L’idée, c’est de ne plus envisager sa carrière sous l’angle de ses compétences (parce qu’une compétence peut toujours être acquise), mais sous l’angle de ses talents naturels — c’est-à-dire de sa personnalité.

S’accomplir, ça peut vouloir dire devenir peintre, parent ou athlète, comme le dit Maslow. Mais cela peut être beaucoup moins étroit, comme savoir qu’on a besoin d’un métier dans lequel on peut aider les gens à se sentir bien, ou mettre en oeuvre nos capacités stratégiques ou d’organisation, ou encore résoudre des problèmes. À cette aune, accomplir son potentiel, ça voudrait dire travailler en accord avec ses talents : non pas ce que l’on sait faire, mais ce qui nous vient naturellement.

Dans mon cas, ma compétence principale est d’écrire, mais je n’ai pas systématiquement le sentiment de m’accomplir quand j’écris. Cette joie-là vient quand travailler m’apprend des choses et me donne l’occasion de développer des idées, puis de transmettre tout cela dans un texte, parce que j’aime naturellement comprendre et expliquer.

Évidemment, cette quête de l’accomplissement de soi ne vaut pas que pour les freelances, mais pour tous les travailleurs.

La particularité d’être indépendant, alors, tient peut-être à sa solitude intrinsèque : d’un côté, en étant seul maître à bord, on est plus en mesure de choisir des missions qui nous permettent de nous accomplir, et notre raison d’être ne se heurte pas à celle de l’entreprise qui nous salarierait. De l’autre, on doit faire l’effort de se connaître particulièrement bien, parce qu’on ne peut pas compter sur un environnement de travail (des collègues, un manager) qui nous encourage à identifier et développer notre potentiel. Et, bien sûr, on doit faire tout cela en gardant l’équilibre financier qui constitue la base de notre pyramide, et qui pour les free est plus fluctuant que pour les autres.

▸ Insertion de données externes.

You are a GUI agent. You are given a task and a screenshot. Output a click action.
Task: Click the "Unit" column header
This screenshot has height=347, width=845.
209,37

Pour un freelance, s’accomplir est un numéro de balancier permanent entre la survie de l’activité et sa raison d’être la plus profonde. Mais c’est peut-être aussi dans ce cadre qu’on a le plus de chances d’atteindre l’accomplissement de soi.

Philothée Gaymard
Journaliste indépendante

Je suis journaliste et rédactrice freelance depuis tout début 2015, après quatre ans passés chez Usbek & Rica. J’écris sur le genre, l’innovation, le développement durable et parfois un mélange de tout ça.